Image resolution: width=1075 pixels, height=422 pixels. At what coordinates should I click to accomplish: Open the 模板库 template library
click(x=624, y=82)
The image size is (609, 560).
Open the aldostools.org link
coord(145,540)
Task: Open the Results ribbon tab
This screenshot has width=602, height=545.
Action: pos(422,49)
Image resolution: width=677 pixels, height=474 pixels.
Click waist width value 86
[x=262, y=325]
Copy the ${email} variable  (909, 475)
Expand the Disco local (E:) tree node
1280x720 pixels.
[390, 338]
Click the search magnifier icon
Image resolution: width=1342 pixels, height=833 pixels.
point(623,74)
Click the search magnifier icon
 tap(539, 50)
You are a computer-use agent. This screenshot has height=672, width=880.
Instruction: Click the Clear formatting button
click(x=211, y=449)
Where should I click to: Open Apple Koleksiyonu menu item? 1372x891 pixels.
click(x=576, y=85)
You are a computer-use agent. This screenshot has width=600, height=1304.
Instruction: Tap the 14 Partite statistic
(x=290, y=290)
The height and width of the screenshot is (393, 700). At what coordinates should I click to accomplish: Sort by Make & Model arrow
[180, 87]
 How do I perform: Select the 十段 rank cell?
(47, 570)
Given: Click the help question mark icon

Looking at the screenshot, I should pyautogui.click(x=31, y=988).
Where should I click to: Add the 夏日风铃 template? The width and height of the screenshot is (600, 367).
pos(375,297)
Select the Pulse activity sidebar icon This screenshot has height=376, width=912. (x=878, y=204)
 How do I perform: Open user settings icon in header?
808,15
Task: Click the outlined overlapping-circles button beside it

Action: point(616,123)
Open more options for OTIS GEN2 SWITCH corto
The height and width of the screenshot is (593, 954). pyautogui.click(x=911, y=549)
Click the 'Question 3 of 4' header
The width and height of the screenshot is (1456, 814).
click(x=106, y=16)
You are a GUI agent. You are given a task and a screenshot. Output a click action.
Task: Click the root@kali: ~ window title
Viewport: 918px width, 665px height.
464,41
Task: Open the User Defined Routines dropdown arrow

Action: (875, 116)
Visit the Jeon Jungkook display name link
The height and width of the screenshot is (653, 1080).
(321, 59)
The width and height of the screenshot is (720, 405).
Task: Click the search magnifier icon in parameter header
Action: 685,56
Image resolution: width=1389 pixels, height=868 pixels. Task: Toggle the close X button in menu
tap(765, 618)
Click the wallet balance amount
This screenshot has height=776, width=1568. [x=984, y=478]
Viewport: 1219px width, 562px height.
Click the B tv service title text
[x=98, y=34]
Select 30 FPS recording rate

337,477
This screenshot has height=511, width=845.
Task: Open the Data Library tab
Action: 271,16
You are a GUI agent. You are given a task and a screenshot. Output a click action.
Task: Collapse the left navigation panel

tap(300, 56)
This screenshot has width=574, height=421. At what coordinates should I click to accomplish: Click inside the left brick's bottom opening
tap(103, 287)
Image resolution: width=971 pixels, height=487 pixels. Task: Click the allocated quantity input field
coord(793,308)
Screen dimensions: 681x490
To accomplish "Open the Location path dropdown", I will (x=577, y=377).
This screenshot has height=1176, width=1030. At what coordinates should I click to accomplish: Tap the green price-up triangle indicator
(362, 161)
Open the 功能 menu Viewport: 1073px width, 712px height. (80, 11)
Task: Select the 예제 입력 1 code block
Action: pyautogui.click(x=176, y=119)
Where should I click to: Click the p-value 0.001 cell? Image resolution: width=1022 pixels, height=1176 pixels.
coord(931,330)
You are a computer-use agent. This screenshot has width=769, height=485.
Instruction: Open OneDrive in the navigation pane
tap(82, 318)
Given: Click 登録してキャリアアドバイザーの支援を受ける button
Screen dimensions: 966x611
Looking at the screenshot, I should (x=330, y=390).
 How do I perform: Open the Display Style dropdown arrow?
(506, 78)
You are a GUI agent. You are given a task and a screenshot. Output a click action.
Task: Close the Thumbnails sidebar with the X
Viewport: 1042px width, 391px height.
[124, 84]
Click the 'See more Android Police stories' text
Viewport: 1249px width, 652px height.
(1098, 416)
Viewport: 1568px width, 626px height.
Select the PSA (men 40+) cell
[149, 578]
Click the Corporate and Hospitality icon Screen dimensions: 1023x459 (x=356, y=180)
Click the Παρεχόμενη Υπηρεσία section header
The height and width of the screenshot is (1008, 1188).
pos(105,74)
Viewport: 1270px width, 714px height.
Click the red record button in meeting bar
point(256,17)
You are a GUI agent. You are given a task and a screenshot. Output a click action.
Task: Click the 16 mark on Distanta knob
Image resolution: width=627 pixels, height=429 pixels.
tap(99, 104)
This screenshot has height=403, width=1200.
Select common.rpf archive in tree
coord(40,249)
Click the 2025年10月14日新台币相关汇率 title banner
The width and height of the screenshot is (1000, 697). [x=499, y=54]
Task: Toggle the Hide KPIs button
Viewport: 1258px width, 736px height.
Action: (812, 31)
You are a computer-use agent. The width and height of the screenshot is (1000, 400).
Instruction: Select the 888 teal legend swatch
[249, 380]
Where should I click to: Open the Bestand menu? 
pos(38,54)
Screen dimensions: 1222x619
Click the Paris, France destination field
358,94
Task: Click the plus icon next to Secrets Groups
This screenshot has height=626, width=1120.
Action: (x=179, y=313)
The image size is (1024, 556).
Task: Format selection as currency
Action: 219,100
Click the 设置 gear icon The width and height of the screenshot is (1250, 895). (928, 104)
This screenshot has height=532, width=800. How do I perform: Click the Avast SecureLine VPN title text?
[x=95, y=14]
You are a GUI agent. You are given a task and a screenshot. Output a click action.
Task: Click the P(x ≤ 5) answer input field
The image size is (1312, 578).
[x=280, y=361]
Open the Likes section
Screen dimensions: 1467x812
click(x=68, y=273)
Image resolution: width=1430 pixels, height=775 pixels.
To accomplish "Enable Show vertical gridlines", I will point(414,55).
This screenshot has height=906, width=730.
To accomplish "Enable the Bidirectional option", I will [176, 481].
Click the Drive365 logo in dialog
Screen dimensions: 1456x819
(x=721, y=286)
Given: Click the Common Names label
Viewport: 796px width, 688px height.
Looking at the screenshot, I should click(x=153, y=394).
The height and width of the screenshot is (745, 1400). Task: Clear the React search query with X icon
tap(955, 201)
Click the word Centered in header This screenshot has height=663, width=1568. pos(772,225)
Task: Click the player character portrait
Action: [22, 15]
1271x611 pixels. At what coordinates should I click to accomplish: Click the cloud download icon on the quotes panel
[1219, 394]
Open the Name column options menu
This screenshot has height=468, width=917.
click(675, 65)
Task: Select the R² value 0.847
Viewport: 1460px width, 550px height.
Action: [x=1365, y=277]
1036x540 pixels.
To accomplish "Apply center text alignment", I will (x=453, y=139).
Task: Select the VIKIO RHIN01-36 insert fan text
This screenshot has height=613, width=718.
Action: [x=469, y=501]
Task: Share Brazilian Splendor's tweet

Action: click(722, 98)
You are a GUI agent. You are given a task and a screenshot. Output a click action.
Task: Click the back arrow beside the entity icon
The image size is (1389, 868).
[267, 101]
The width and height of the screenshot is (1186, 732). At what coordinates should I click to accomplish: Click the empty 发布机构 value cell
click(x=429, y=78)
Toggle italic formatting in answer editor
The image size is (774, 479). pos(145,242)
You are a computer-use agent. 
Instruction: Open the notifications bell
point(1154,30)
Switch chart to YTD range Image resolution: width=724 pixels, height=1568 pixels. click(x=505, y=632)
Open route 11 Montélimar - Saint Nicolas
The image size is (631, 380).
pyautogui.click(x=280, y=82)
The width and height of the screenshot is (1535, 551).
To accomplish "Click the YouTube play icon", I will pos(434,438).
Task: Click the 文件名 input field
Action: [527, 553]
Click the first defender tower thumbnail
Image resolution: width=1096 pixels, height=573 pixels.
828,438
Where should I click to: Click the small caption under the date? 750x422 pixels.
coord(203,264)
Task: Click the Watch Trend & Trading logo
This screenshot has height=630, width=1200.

*-*-*

*Exercise requirements:* The answer is every line in the data where the word "Enable" appears.

*Written reply:*
To accomplish "Enable Show vertical gridlines", I will point(414,55).
To accomplish "Enable the Bidirectional option", I will [176, 481].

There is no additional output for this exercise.